_Exercise task 1_.
In the code review excerpt, what does the writer ask whether the patch can be broken up into?

_Extract provided_.
-----
You have a lot of different things all mushed together into one patch,
so much so that this is pretty much impossible for me to review.  How
did you all handle it?

Can't this be broken up into smaller, logical, changes that make it
obvious that what you are doing here is correct and makes sense?  As it
is, my few comments below show total confusion on my part...

I can think of a few ways that this can be handled better, but as you
know the code best, I'm sure you can come up with a better way.

> +int
> +ice_unreg_peer_device(struct ice_peer_dev_int *peer_dev_int,
> +		      void __always_unused *data)
> +{
> +	struct ice_peer_drv_int *peer_drv_int;
> +	struct iidc_peer_dev *peer_dev;
> +	struct pci_dev *pdev;
> +	struct device *dev;
> +	struct ice_pf *pf;
> +
> +	if (!peer_dev_int)
-----
_Exercise task 2_.
From the data entries, copy out the lines beginning with the line that contains "Where should I click to: Click the 5XL" and continuing through the line that contains "pyautogui.click(x=288, y=304)", both included.

Data entries
-----
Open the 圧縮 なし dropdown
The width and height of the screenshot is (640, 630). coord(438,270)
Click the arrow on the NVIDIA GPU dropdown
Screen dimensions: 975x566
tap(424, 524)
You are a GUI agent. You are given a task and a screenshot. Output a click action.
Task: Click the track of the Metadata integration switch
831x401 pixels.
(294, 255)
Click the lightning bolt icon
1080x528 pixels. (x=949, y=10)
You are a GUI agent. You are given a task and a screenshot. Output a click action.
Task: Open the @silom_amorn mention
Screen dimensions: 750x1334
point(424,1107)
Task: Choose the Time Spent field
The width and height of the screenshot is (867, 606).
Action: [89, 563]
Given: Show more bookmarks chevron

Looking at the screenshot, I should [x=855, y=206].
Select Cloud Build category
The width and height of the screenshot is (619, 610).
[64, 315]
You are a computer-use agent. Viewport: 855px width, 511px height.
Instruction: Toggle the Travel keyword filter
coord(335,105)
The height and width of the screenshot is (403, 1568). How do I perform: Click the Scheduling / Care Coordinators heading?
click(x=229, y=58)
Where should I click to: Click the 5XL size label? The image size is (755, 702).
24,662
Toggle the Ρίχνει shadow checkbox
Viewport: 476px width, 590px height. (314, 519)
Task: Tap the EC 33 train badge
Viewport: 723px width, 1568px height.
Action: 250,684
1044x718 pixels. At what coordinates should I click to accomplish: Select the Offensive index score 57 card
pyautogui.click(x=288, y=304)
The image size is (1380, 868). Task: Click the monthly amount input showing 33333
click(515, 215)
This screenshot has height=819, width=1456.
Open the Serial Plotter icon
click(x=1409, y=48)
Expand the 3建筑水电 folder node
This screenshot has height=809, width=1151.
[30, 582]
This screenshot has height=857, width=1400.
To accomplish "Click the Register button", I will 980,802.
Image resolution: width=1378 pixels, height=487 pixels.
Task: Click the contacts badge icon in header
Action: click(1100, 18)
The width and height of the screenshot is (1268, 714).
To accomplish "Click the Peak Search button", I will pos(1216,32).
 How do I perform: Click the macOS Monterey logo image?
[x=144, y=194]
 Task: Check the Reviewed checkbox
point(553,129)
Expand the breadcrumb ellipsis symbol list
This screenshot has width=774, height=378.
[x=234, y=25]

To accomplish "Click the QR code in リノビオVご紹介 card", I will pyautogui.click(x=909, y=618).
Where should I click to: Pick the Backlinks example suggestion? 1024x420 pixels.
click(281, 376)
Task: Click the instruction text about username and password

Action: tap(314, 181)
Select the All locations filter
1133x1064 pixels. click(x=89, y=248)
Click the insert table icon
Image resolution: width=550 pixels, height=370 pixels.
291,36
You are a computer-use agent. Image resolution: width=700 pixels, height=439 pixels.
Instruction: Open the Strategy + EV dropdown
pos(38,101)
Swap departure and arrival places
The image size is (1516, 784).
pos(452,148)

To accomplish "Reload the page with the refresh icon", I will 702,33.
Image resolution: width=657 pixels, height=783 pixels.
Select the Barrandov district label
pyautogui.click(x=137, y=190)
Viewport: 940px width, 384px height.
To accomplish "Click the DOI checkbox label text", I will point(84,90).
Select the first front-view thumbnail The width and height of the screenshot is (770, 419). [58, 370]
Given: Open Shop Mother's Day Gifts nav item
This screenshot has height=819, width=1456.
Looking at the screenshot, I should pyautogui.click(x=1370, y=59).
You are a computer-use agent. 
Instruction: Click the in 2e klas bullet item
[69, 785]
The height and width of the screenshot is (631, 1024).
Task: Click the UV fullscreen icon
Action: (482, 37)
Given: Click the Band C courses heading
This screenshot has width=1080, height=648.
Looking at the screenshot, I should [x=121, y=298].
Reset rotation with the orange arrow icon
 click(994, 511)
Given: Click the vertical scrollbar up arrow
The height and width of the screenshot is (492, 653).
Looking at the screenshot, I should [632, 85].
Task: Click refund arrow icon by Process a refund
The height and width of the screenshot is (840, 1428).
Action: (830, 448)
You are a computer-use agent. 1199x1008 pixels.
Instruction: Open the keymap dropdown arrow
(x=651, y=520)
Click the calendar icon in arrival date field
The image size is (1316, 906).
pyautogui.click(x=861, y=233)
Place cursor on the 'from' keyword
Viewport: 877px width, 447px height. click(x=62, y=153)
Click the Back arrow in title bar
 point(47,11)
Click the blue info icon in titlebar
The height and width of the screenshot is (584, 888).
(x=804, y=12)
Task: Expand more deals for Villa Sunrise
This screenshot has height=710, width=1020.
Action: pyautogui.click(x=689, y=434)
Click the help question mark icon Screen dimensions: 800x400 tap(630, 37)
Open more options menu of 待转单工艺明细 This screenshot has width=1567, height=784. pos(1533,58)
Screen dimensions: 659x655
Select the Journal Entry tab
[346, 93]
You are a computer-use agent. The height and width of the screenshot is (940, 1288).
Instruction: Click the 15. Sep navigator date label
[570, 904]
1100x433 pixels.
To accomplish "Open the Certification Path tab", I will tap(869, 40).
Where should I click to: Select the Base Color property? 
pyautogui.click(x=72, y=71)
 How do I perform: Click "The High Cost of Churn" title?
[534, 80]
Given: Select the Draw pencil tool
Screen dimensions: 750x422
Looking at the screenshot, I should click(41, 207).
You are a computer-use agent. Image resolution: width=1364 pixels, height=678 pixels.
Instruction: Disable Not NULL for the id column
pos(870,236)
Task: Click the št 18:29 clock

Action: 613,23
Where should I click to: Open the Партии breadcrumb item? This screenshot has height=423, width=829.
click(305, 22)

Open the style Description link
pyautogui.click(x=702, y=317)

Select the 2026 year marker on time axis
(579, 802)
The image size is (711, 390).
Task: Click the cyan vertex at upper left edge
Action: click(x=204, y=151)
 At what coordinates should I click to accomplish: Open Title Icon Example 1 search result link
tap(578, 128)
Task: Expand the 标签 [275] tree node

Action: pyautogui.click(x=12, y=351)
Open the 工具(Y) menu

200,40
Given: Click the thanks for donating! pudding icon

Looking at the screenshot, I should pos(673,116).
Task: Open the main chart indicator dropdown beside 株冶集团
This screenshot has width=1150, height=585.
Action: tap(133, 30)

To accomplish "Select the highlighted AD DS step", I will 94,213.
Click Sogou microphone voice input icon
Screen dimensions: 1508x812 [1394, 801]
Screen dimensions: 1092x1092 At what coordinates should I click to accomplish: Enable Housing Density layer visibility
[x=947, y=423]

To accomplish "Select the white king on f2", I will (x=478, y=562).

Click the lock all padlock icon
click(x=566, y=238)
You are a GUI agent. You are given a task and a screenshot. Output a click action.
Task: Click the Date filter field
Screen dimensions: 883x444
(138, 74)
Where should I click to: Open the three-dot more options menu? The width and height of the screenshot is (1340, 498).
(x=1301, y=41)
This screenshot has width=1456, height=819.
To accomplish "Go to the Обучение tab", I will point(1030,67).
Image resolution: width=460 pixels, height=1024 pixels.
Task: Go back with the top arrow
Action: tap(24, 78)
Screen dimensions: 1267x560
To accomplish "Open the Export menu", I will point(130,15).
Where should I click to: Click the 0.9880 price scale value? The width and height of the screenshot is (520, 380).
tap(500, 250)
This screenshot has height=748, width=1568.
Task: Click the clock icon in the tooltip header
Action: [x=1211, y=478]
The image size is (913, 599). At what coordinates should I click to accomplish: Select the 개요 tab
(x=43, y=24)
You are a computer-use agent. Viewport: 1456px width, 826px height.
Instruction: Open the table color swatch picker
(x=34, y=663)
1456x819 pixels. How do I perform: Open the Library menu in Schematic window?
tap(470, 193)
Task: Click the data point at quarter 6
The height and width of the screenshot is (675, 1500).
-----
_Full response 1_.
Smaller, logical changes.

_Full response 2_.
Where should I click to: Click the 5XL size label? The image size is (755, 702).
24,662
Toggle the Ρίχνει shadow checkbox
Viewport: 476px width, 590px height. (314, 519)
Task: Tap the EC 33 train badge
Viewport: 723px width, 1568px height.
Action: 250,684
1044x718 pixels. At what coordinates should I click to accomplish: Select the Offensive index score 57 card
pyautogui.click(x=288, y=304)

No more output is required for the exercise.